What lines in the records below include the word "button"? Return each one.

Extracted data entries
· · ·

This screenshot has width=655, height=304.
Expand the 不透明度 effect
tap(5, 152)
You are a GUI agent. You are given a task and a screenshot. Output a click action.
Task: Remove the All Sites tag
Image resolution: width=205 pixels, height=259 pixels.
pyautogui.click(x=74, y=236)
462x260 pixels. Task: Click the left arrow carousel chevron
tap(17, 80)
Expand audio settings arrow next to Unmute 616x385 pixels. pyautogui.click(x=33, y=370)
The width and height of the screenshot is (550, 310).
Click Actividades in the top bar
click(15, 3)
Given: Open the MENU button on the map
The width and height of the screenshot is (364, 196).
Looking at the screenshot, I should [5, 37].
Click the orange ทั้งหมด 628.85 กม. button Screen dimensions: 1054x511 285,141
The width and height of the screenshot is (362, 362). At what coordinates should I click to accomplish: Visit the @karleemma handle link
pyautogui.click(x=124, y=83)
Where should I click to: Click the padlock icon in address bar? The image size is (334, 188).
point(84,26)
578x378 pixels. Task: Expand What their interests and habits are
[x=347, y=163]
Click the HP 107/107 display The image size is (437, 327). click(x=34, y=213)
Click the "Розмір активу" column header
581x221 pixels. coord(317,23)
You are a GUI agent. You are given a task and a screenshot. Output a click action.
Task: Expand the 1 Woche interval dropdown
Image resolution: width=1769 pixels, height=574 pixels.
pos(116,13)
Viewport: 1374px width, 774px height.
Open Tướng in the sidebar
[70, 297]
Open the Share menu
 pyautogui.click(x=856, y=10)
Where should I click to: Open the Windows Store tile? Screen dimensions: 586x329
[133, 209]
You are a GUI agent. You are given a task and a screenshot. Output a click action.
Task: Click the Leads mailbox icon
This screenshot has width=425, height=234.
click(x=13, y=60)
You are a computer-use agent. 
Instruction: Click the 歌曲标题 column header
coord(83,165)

· · ·

* Solution *
Given: Open the MENU button on the map
Click the orange ทั้งหมด 628.85 กม. button Screen dimensions: 1054x511 285,141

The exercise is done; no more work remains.